Restate word for word the lines below, from the one containing "Given: Open the Run and Debug view" through the final line, with no pictures included.

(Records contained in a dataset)
_ _ _ _ _ _ _

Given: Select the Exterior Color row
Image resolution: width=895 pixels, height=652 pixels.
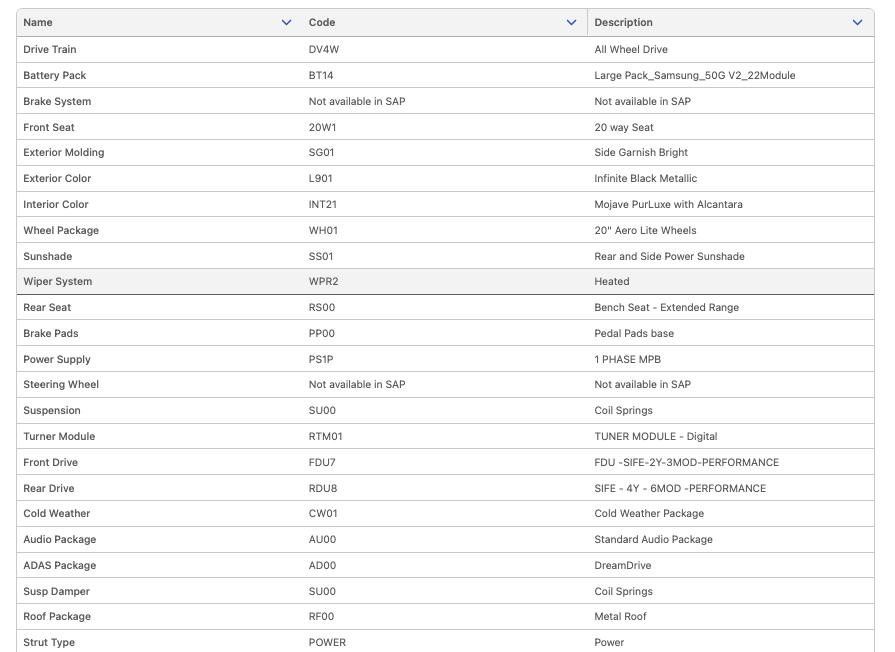Looking at the screenshot, I should [x=57, y=178].
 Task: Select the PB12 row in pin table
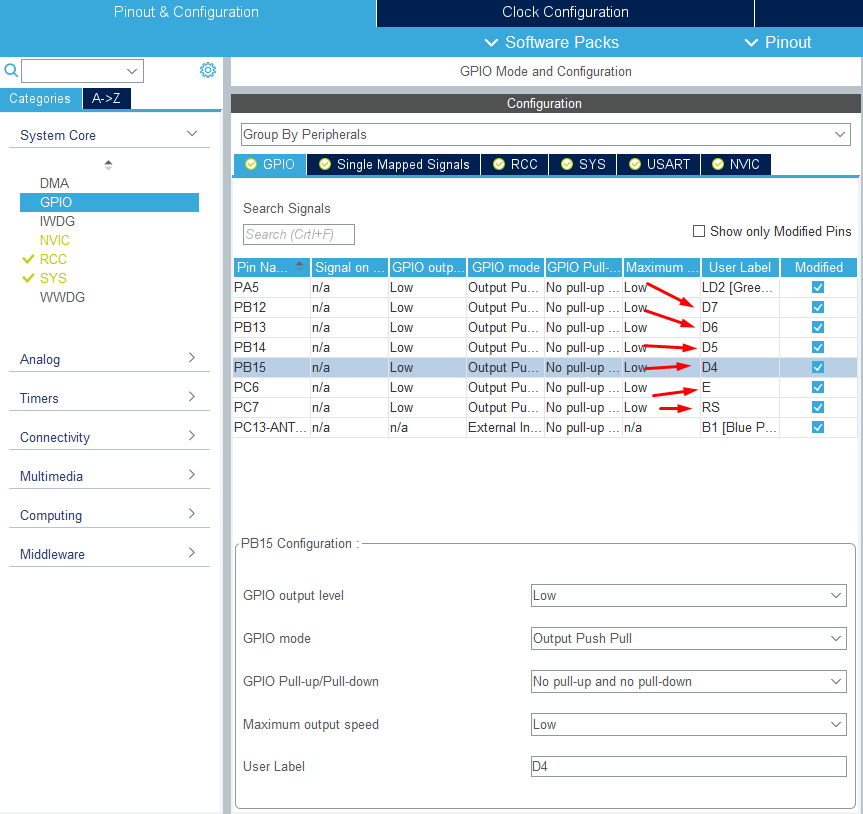(x=270, y=307)
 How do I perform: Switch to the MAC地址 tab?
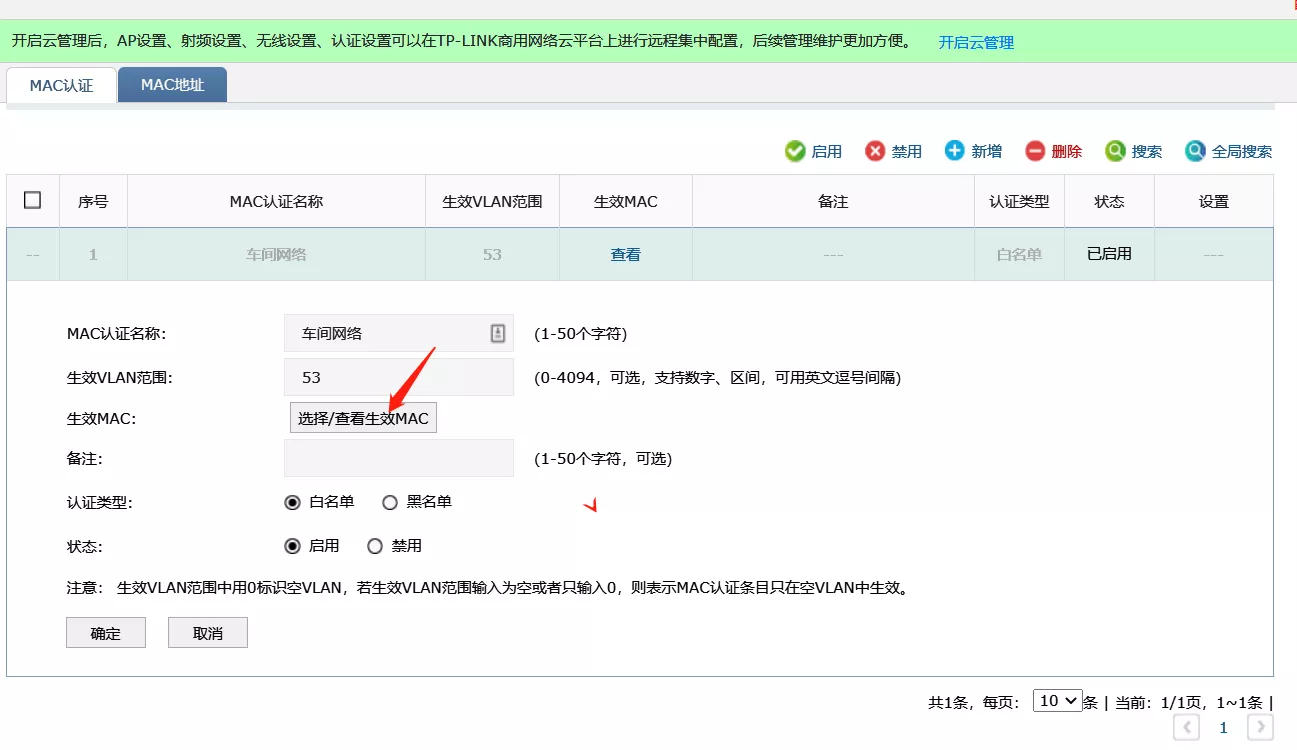(172, 85)
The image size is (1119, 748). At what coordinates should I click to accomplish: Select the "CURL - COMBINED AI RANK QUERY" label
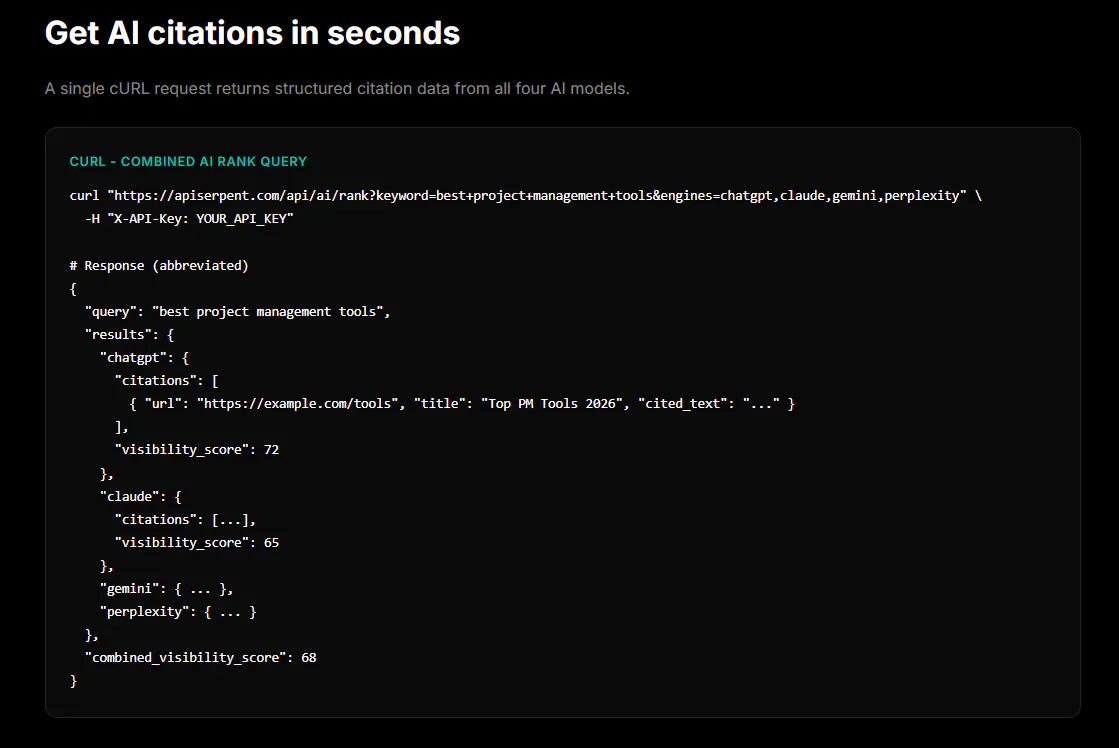coord(188,161)
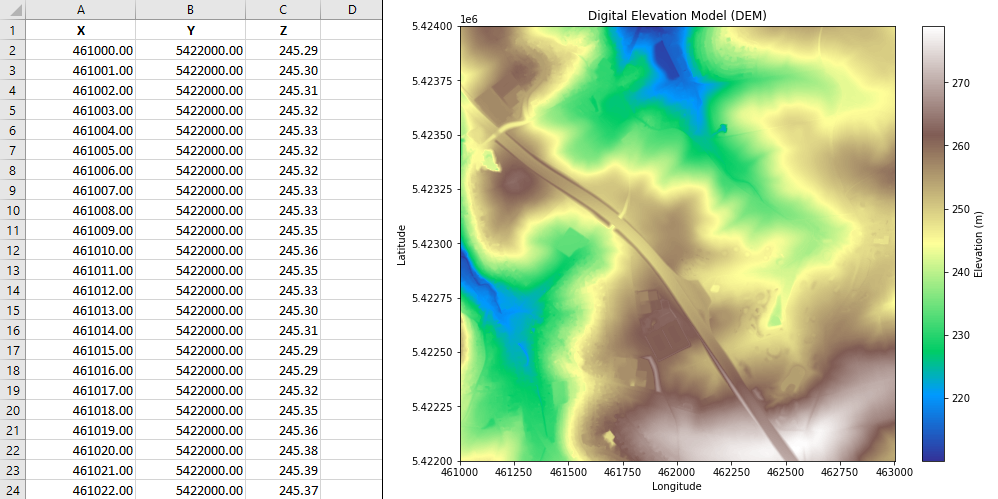Select the cell containing 461000.00
The image size is (998, 499).
tap(80, 50)
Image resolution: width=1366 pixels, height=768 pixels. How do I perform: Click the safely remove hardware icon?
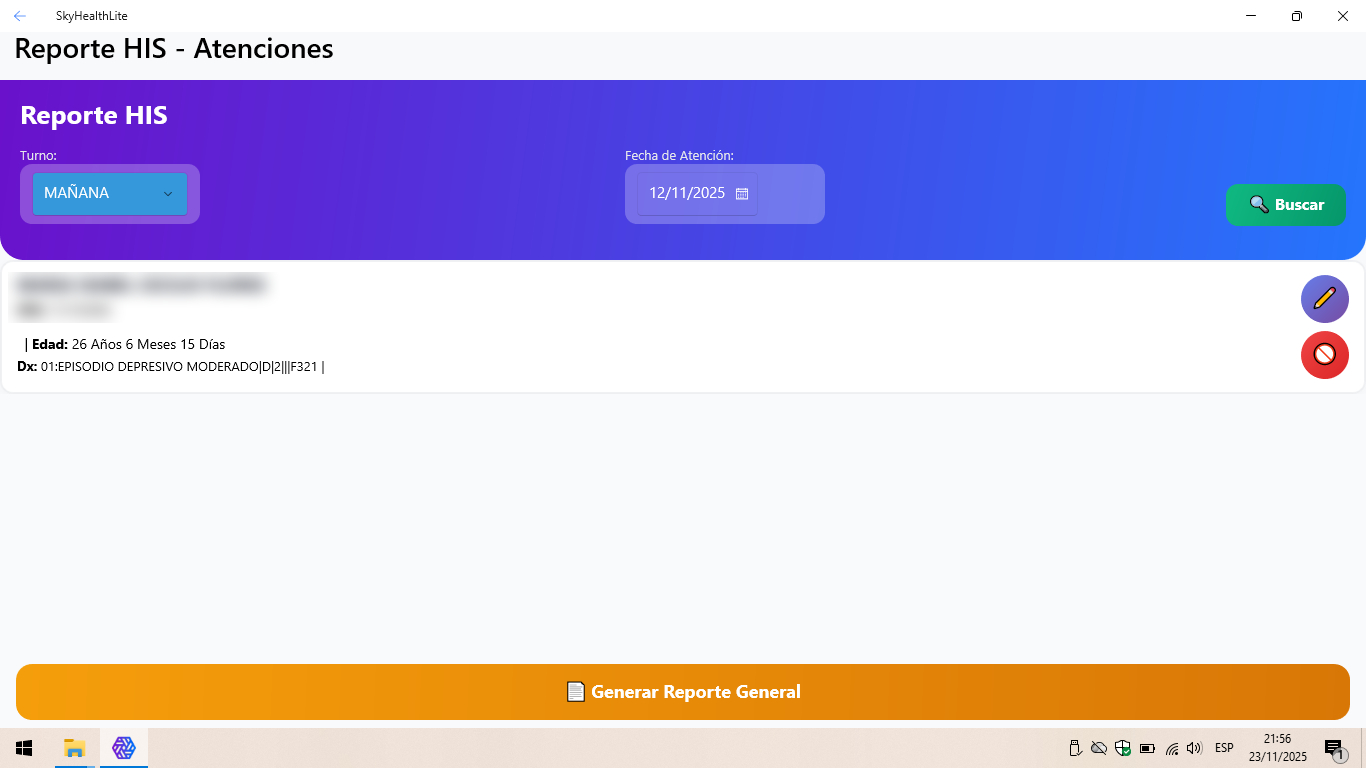click(1074, 747)
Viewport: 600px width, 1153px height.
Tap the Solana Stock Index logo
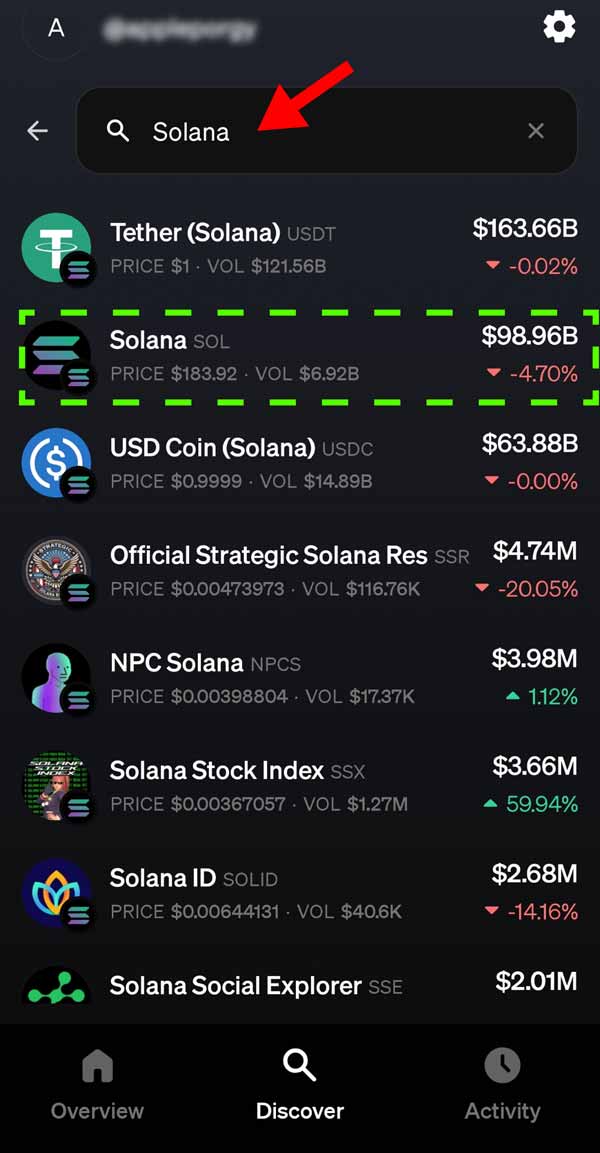coord(57,786)
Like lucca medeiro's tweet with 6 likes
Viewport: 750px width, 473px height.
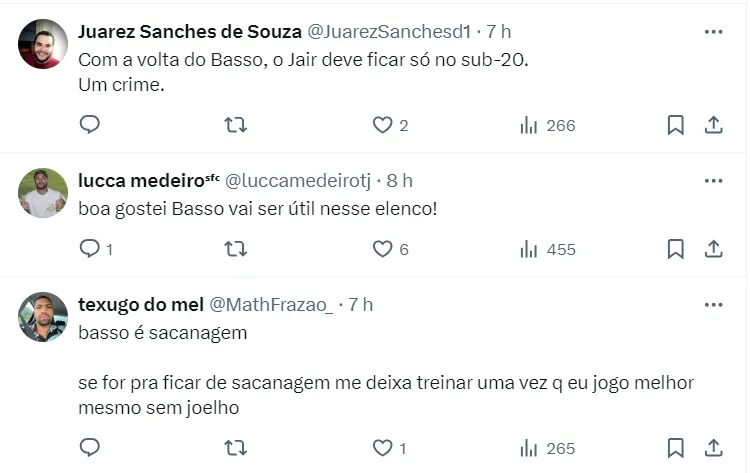coord(382,249)
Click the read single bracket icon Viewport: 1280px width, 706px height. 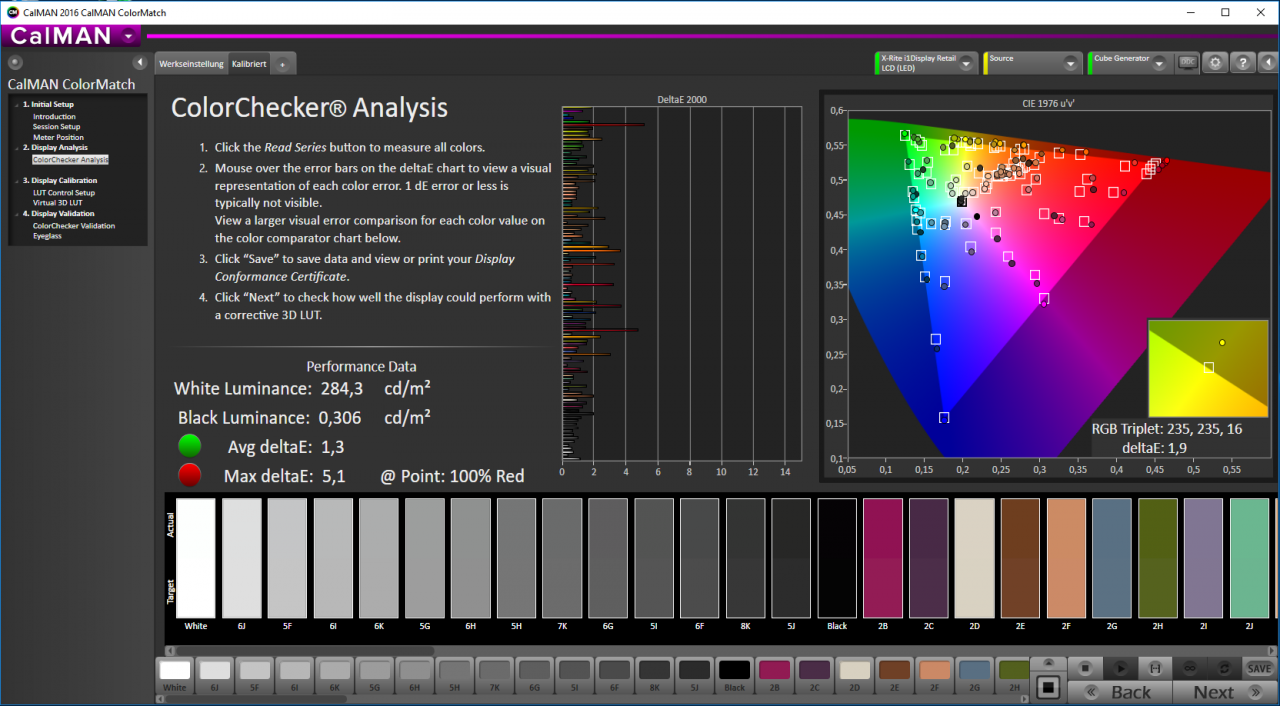1154,668
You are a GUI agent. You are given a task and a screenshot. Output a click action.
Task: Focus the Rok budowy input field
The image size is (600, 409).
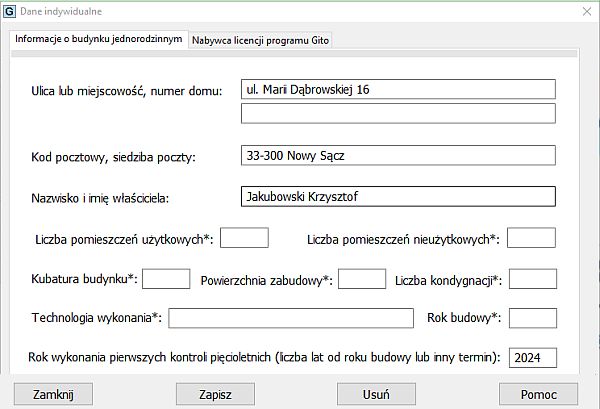(x=532, y=318)
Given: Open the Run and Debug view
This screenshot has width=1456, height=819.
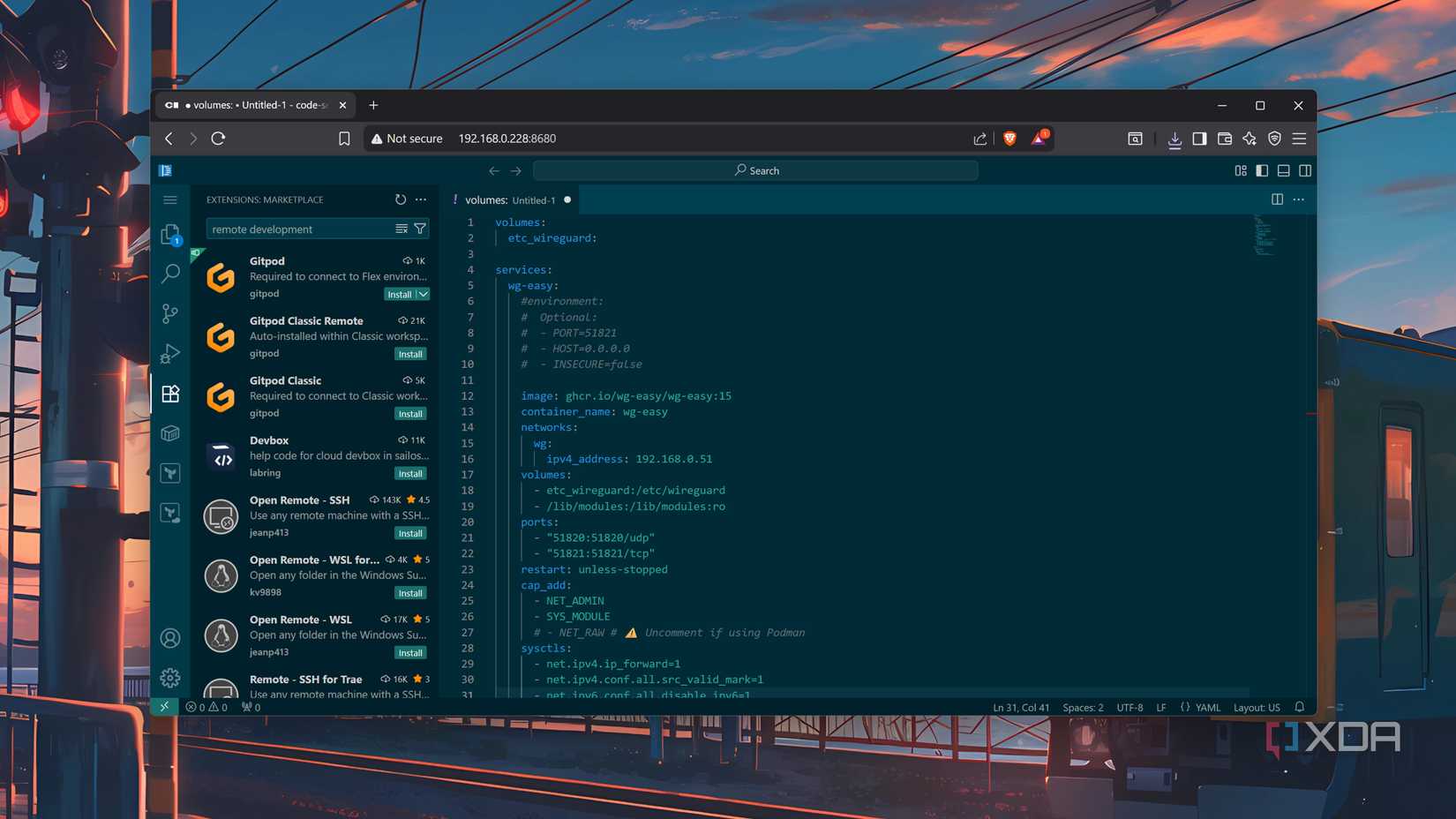Looking at the screenshot, I should [170, 353].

_ _ _ _ _ _ _

- **Written answer**:
Given: Open the Run and Debug view
This screenshot has width=1456, height=819.
Looking at the screenshot, I should [170, 353].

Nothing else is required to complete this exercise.